_What is required_
Exactly the lines from the one containing "Given: Pause the meeting timer" through the end of the listing must make up the answer, with no pictures included.
____________
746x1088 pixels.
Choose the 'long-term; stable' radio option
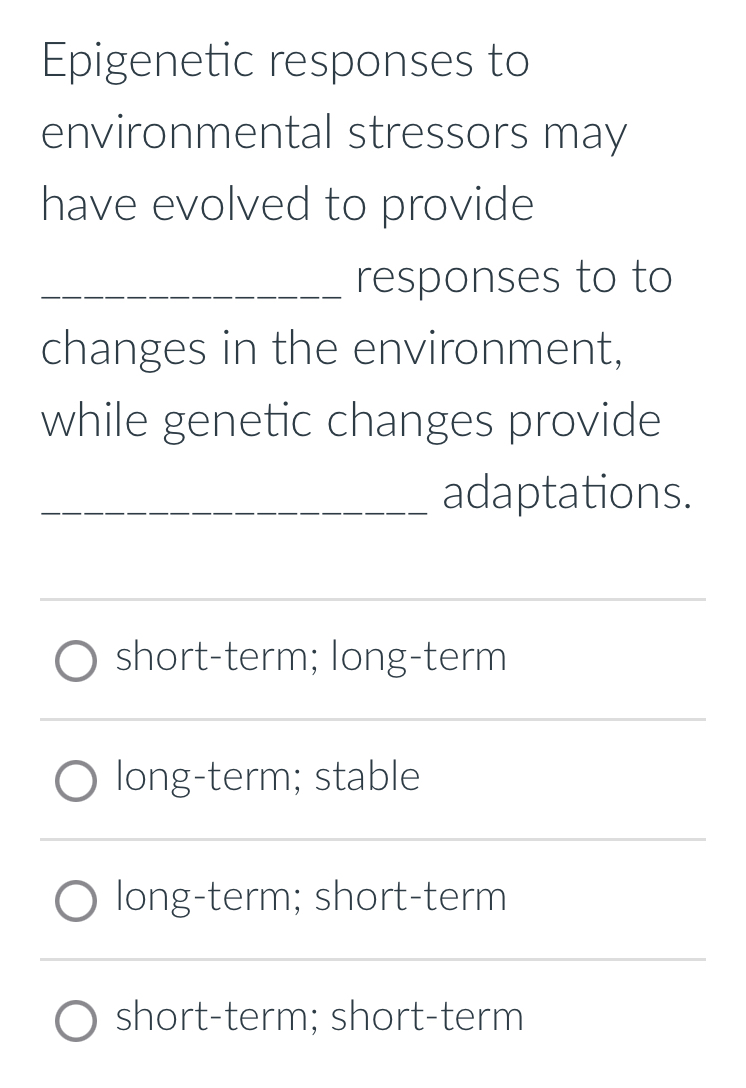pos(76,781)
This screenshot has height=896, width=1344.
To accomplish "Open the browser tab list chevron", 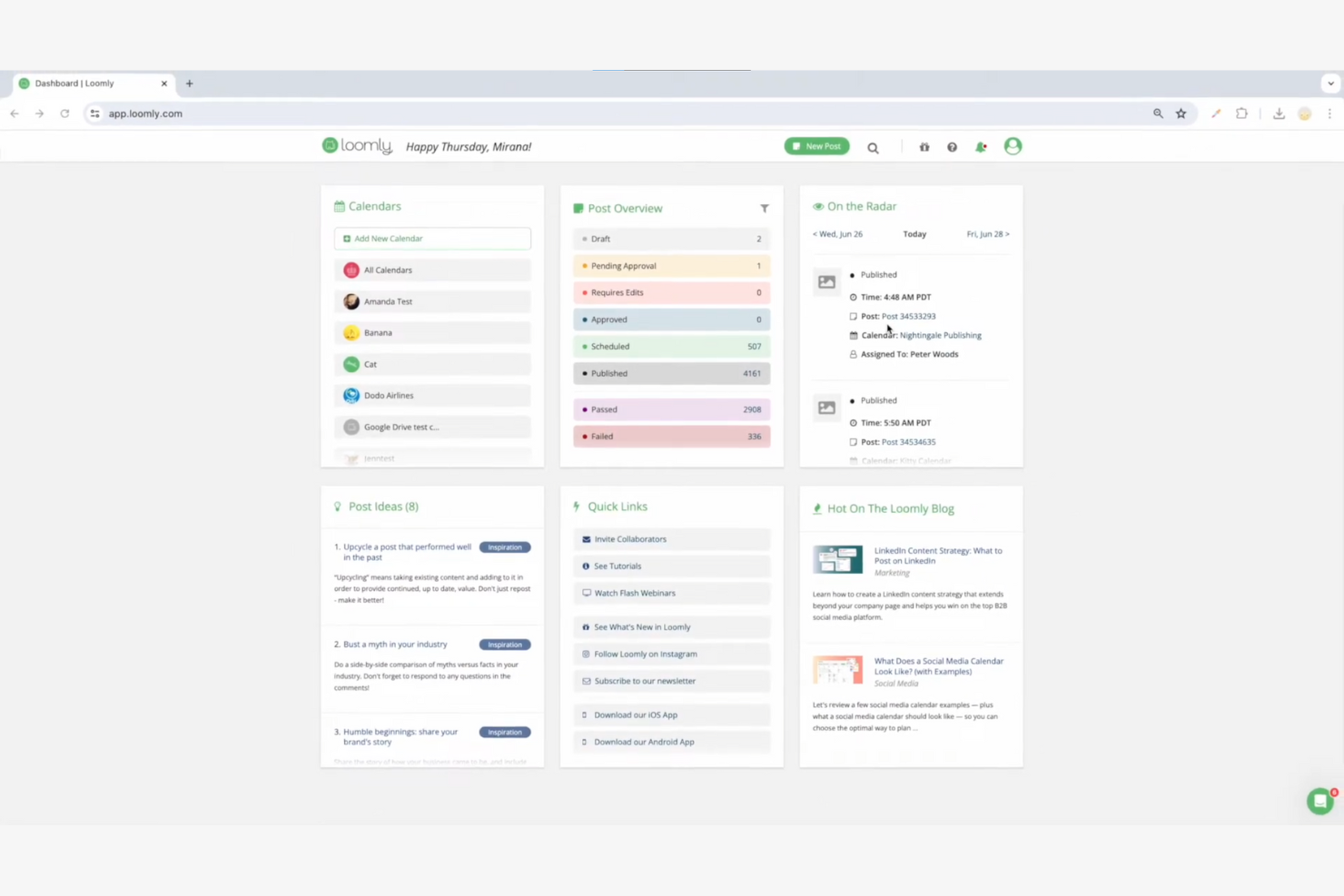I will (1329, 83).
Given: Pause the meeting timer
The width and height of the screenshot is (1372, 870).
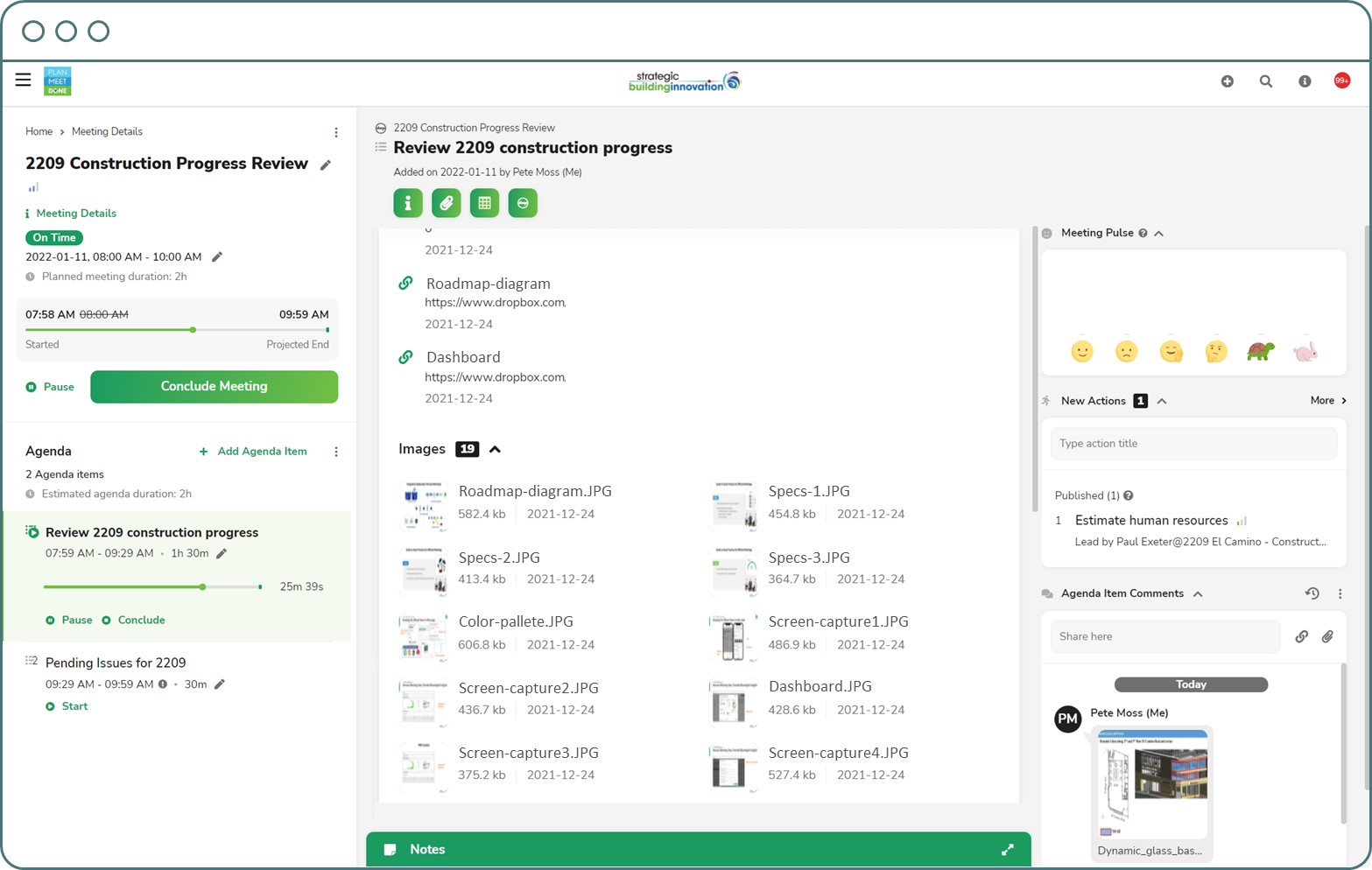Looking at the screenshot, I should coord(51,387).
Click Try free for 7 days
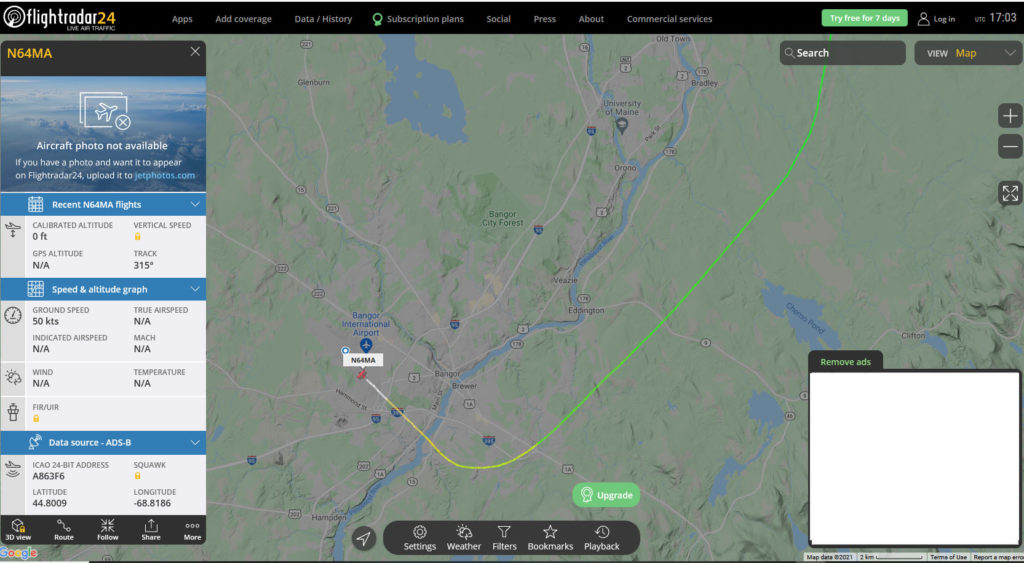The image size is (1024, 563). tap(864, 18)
____________
_Written answer_
Given: Pause the meeting timer
The width and height of the screenshot is (1372, 870).
Looking at the screenshot, I should coord(51,387).
Click Try free for 7 days
The image size is (1024, 563). tap(864, 18)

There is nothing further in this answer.